Com o pedido de recuperação aprovado, a companhia recebe o prazo de 180 dias, em que todas as suas obrigações e dívidas ficam suspensas, para a renegociação e planejamento, onde a prioridade de pagamento são credores trabalhistas e fornecedores de matéria-prima, garantindo a preservação da função social das empresas.
A princípio, qualquer pessoa jurídica com registro de atividades de no mínimo dois anos podem entrar com o pedido de recuperação judicial, exceto empresas públicas, sociedades de economia mista, planos de saúde, consórcio, cooperativas de crédito e outras instituições financeiras.
E se ela não conseguir cumprir com o que acordou?
Fábio Sobreira – Esse projeto de soerguimento tem que ser aceito pela maioria dos credores, que têm que acreditar e deixar a empresa sobreviver até a empresa pagar tudo, como o que aconteceu com a Oi recentemente, ficou desde 2016 e conseguiram sair, venderam um monte de ativos, pagaram dívidas.

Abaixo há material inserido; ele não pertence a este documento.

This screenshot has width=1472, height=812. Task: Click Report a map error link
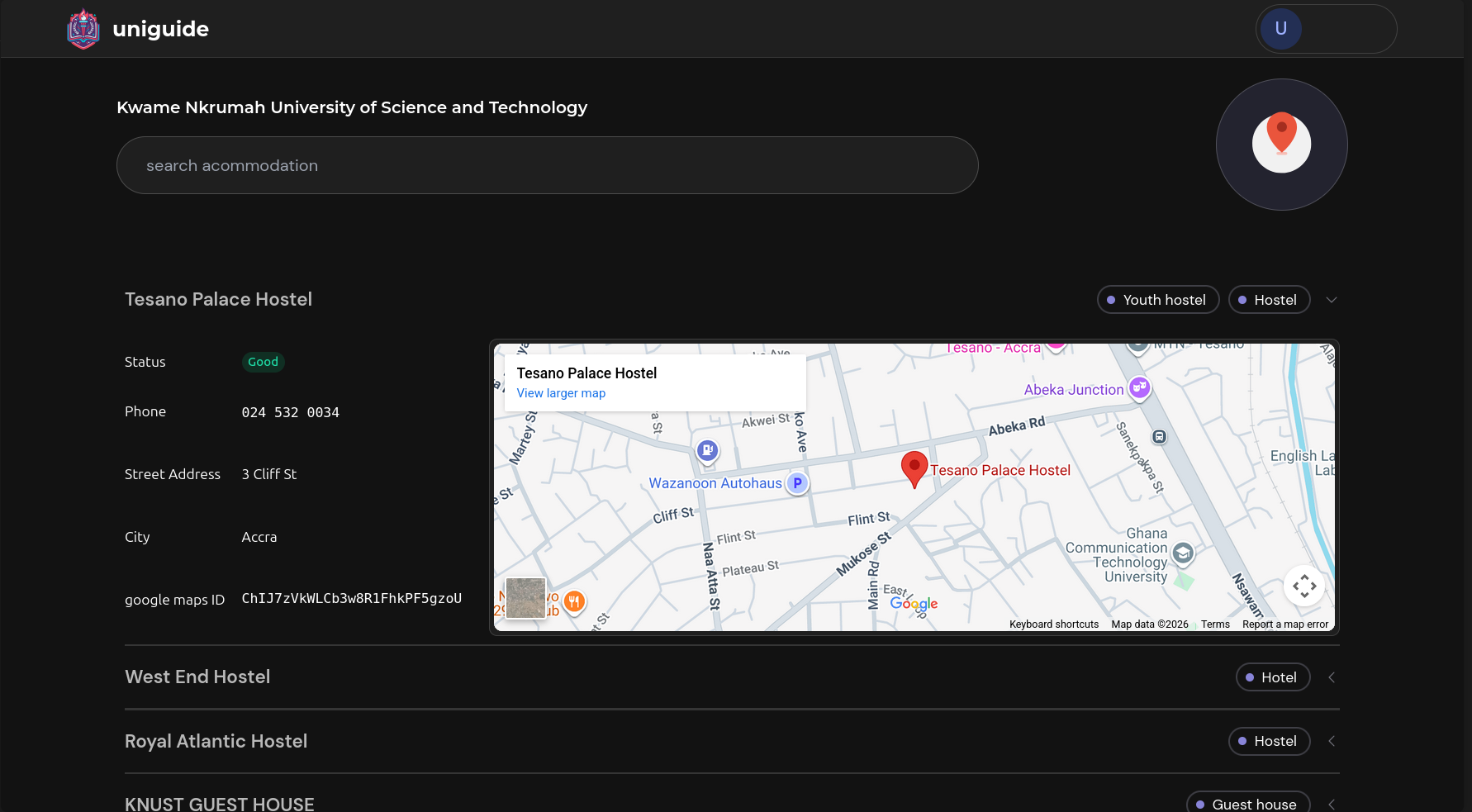(x=1285, y=624)
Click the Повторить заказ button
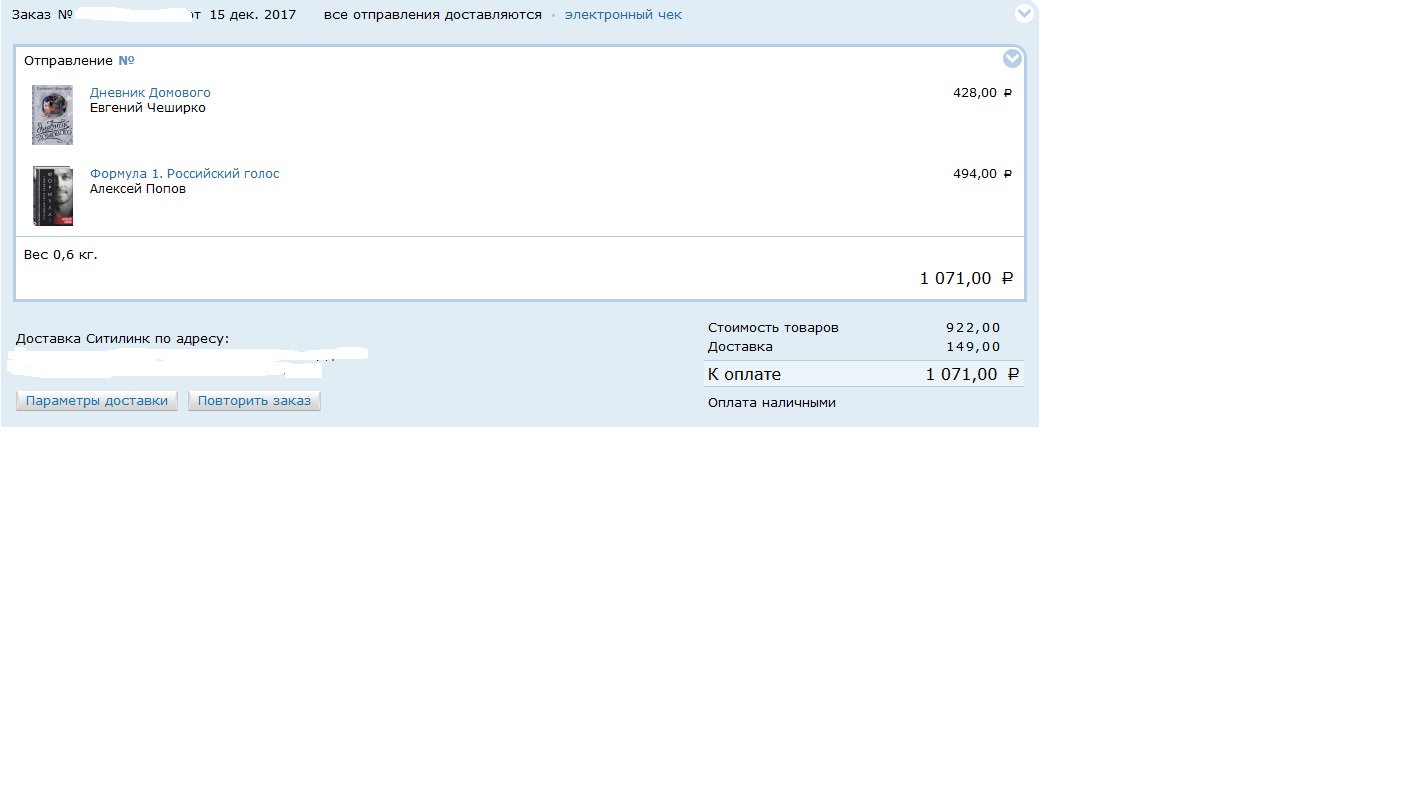 point(254,401)
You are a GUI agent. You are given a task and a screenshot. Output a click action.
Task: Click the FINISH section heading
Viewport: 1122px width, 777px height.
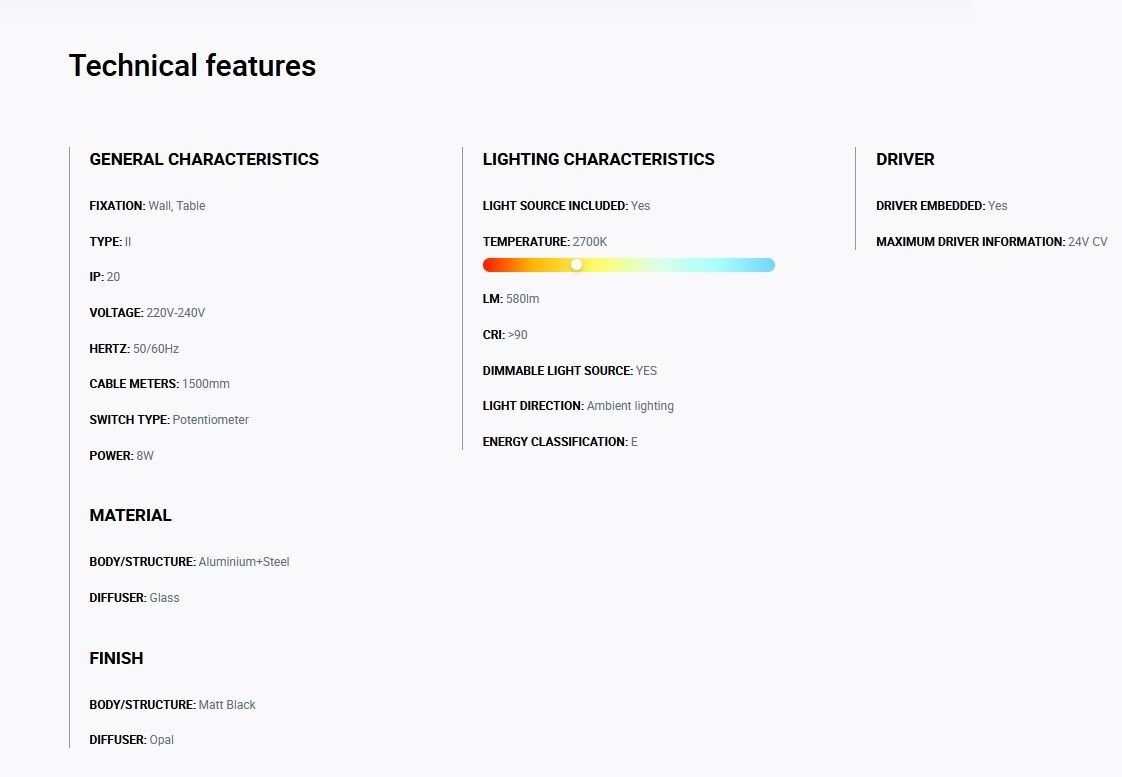click(x=116, y=658)
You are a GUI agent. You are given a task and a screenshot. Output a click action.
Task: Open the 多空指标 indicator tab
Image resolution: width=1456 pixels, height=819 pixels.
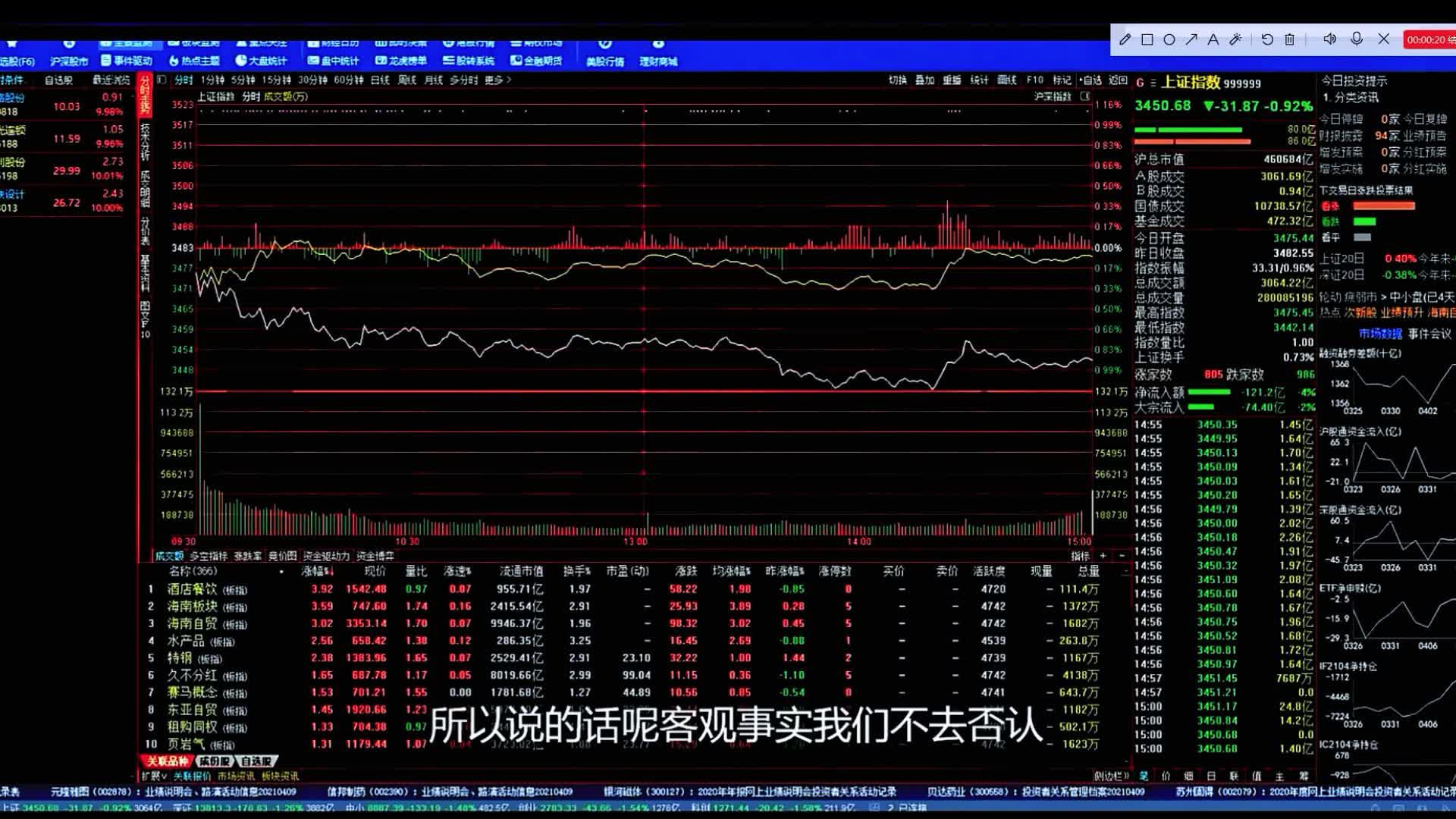[208, 556]
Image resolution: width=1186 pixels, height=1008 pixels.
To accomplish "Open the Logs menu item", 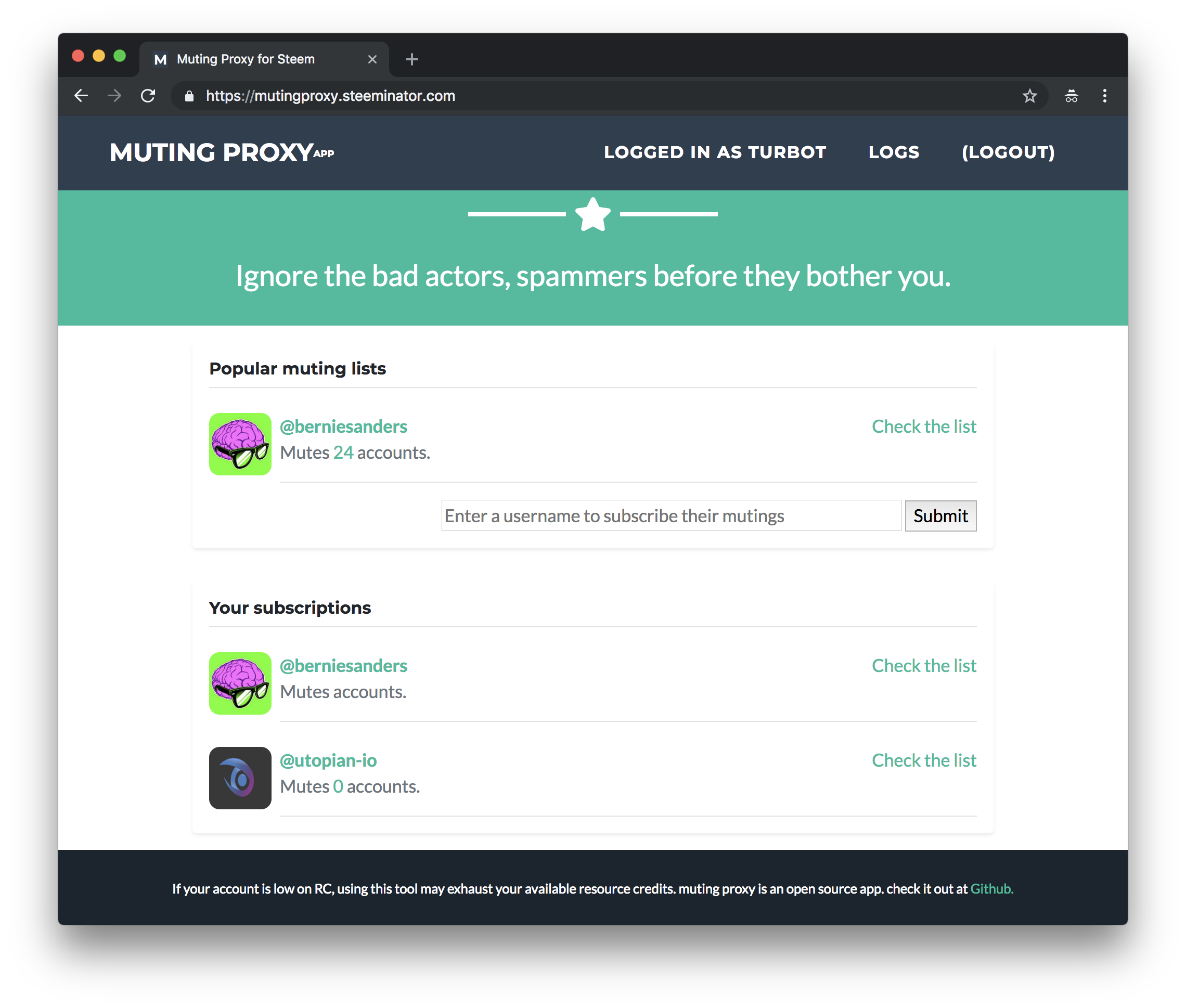I will [x=893, y=152].
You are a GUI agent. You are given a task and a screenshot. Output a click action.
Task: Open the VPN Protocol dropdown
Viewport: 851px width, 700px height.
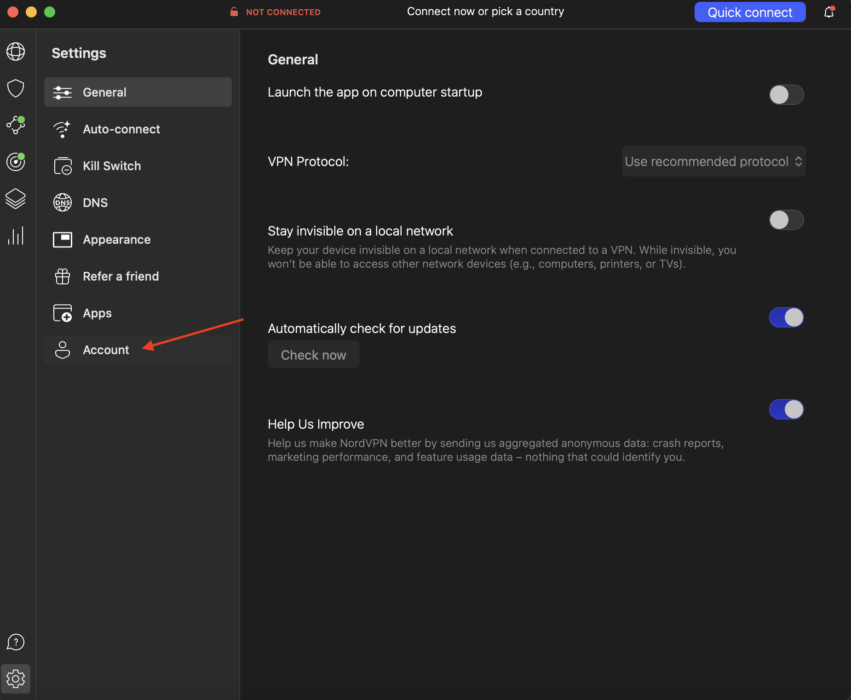click(x=713, y=161)
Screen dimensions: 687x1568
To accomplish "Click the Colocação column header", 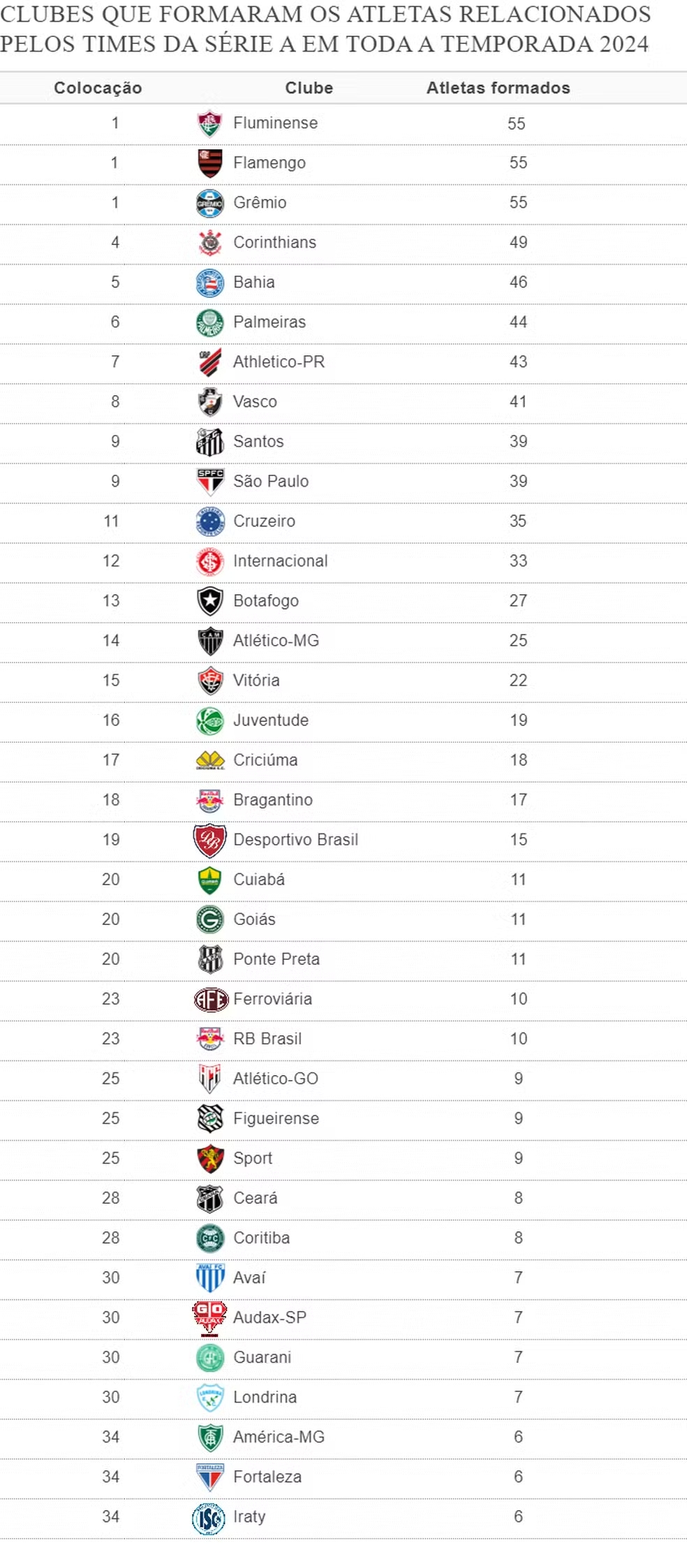I will pos(98,88).
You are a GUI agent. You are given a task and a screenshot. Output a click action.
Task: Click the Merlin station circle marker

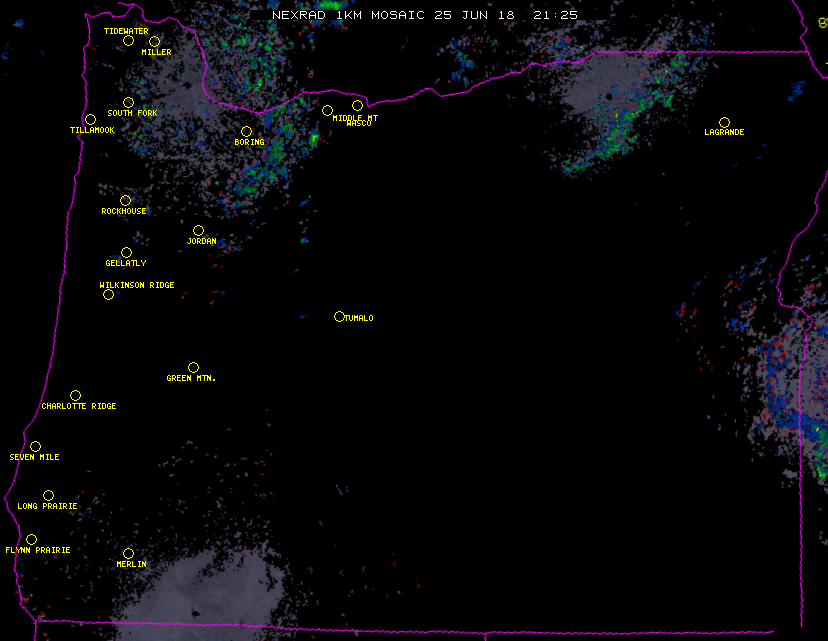(x=128, y=553)
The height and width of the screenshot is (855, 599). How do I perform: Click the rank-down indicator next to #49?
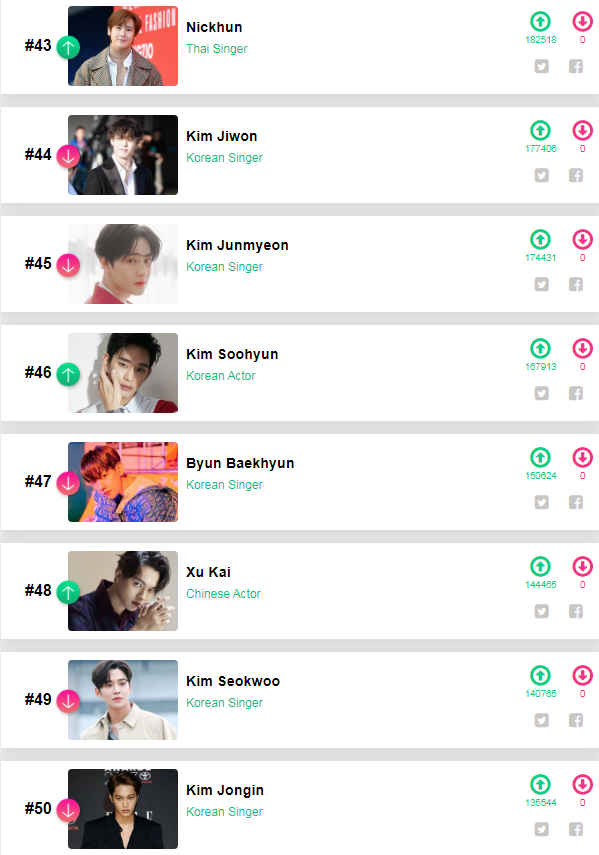pos(67,699)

Ela continua devendo, mas concluiu as obrigações e não está mais em processo de recuperação.
Se a empresa deixar de cumprir com o que prometeu, aí vai ser decretada a falência da empresa e a diferença da falência é, tira-se o controle das pessoas que hoje estão com ele. Na recuperação judicial, continuam os mesmos controladores, eles quem vão escolher quem é o CEO, quem são as pessoas que vão administrar a empresa.
Se decretar falência, aí não, vai para a Justiça, não será mais uma empresa em operação, os bens vão ser liquidados, não mais pelos seus valores contábeis e sim valores de liquidação, que é muito menor. Uma coisa é você vender uma empresa que tem fluxo de caixa futuro, que pode gerar benefícios futuros e esses ativos valem o que eles podem vir a proporcionar. Na liquidação, é um preço rápido.
O que acontece com as ações da companhia durante a recuperação judicial?
Felipe Granito – Companhias em recuperação judicial não são elegíveis para integrar nenhum índice da Bolsa devido a sua instabilidade. Portanto, sua participação é redistribuída de maneira proporcional aos integrantes da carteira.
Haveria alguma alternativa para a situação da Americanas? Como um follow on?
Felipe Granito – O follow on é o evento onde a companhia que já possui capital aberto emite mais ações para serem negociadas no mercado e consequentemente arrecadar mais capital. No caso da Americanas, a companhia já realizou esse evento no ano de 2020 durante a pandemia, porém, pedidos deste tipo podem gerar a instabilidade do mercado após o pedido de recuperação judicial.